Saturday, February 03, 2007

"Coonass" Now a Naughty Word

Will all jocularity one day be forbidden?

"As an audiotape spread on the Internet, Alabama coach Nick Saban acknowledged Wednesday using a phrase considered derogatory to Cajuns but said he doesn't condone such language and merely was repeating something a friend told him..... Saban told of the friend's encounter with an LSU fan, who speaks in a Cajun dialect.

"He was walking down the street yesterday before the Sugar Bowl," Saban said on the taped comments. "He calls me. There was a guy working in the ditch, one of those coonass guys that talk funny. "I can't talk like them, but he can. Most people in Louisiana can."

Source

I gather that Cajuns are whites so somebody has goofed. Everybody knows you can't offend whites -- only "minorities".

A reader writes: "Living a mere hour from New Orleans, married to a woman hailing from Louisiana, and a graduate of LSU, I have never heard someone take offense at the term. My in-laws usually refer to themselves as coonasses...but the PC bunch take offense at everything"

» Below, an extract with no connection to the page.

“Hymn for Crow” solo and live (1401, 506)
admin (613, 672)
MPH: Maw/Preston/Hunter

Interesting that the term "Cajun" was once derogatory -- but no longer is. Whether a name is derogatory or not does seem to depend on whether the people concerned feel badly about being in that category. The term "reptiles of the press" was coined as a derogatory description of journalists but many journalists in Australia and Britain liked the term and now cheerfully refer to themselves as "reptiles".